Provided data:
===
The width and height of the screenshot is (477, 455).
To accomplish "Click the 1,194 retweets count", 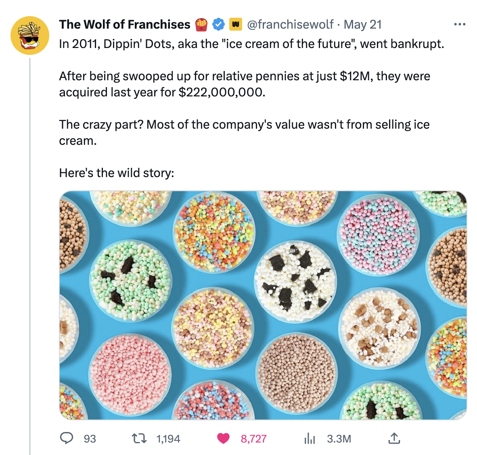I will click(x=168, y=438).
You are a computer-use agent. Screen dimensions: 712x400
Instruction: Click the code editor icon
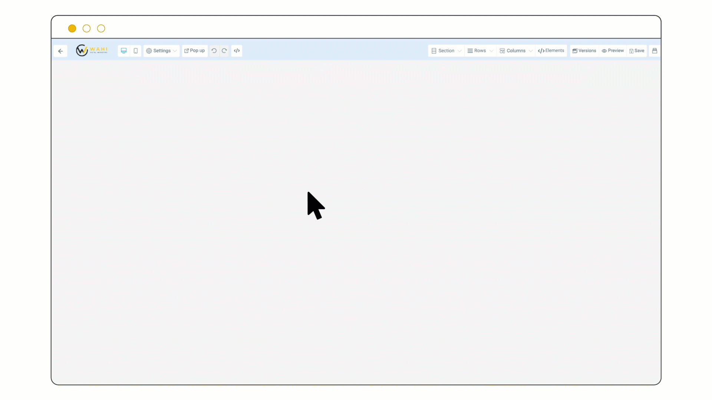point(237,50)
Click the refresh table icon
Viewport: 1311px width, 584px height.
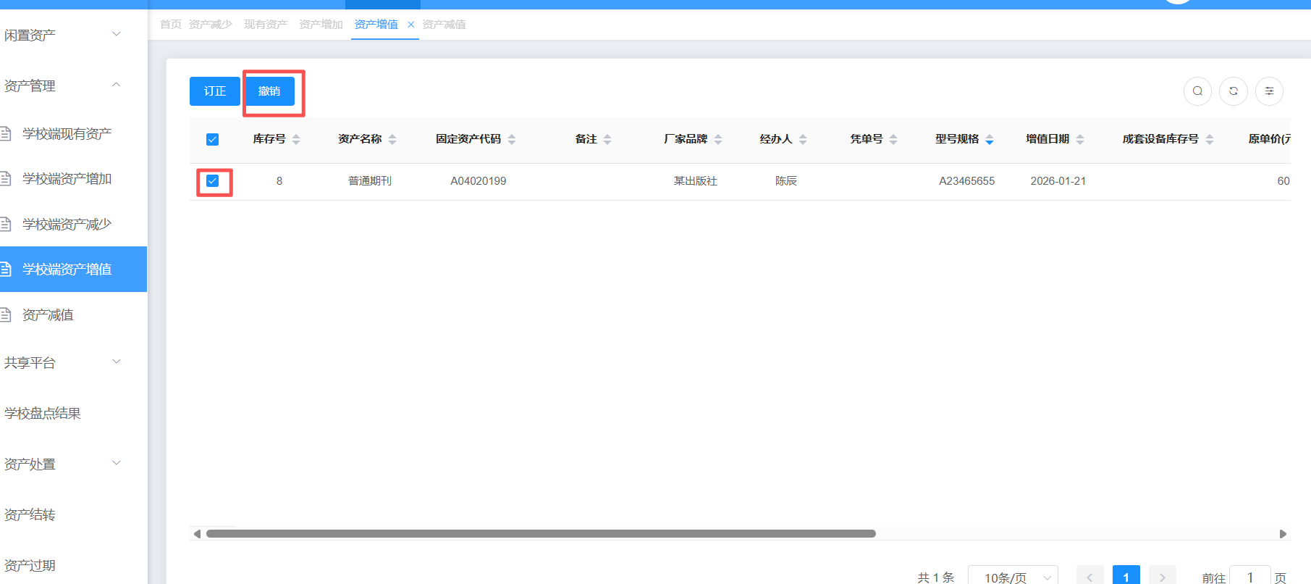pyautogui.click(x=1233, y=91)
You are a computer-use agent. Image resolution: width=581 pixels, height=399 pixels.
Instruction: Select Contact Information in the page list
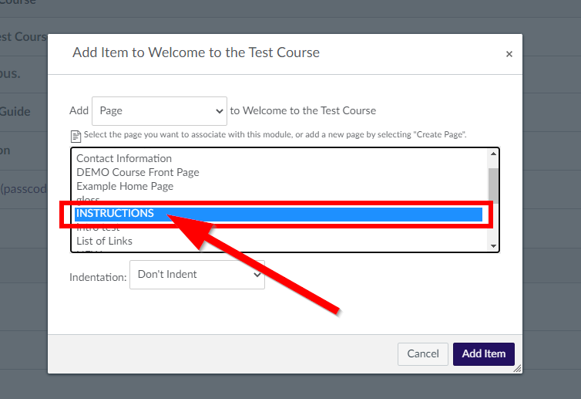click(x=124, y=158)
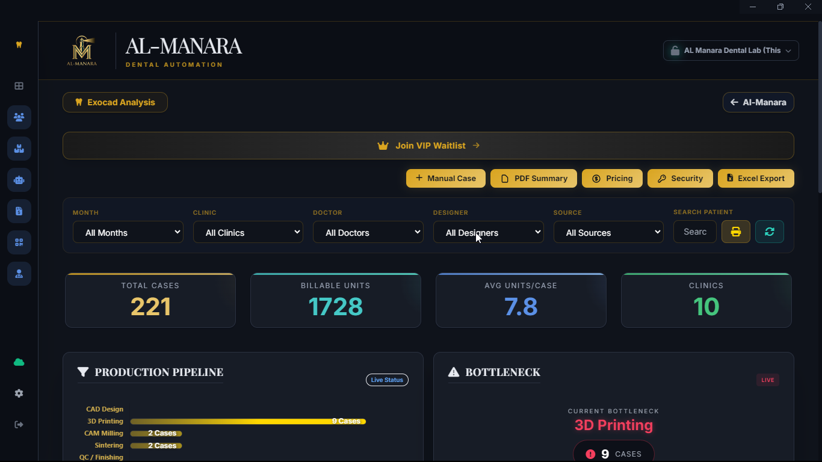
Task: Go back via Al-Manara button
Action: [758, 102]
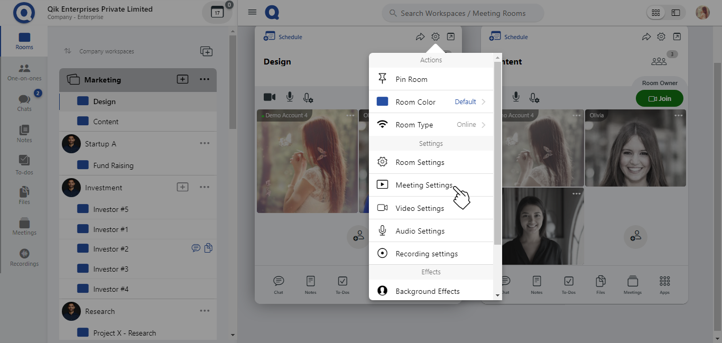The width and height of the screenshot is (722, 343).
Task: Open Apps in the Content room footer
Action: (664, 284)
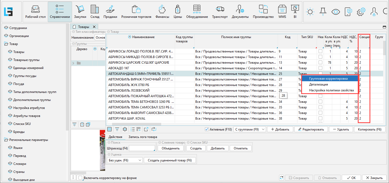Click the Создать уцененный товар button
389x183 pixels.
click(170, 160)

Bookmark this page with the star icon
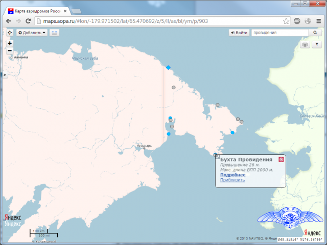pyautogui.click(x=287, y=21)
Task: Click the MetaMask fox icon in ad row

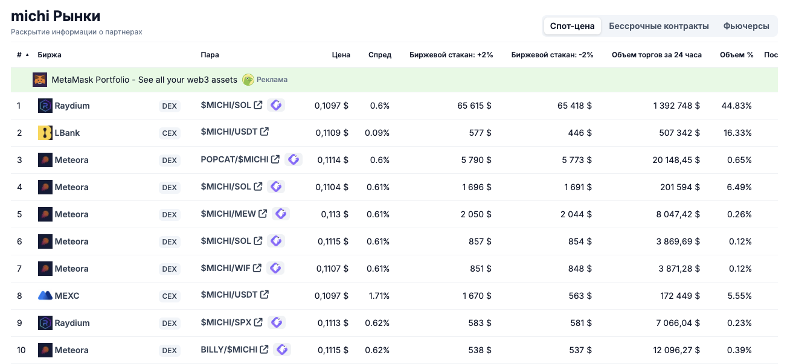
===
Directions: The answer must be an exact copy of the lines from the one containing "Bookmark this page with the star icon" through the last line of the records, with no pictures included.

Answer:
Bookmark this page with the star icon
pyautogui.click(x=287, y=21)
Task: Click the MetaMask fox icon in ad row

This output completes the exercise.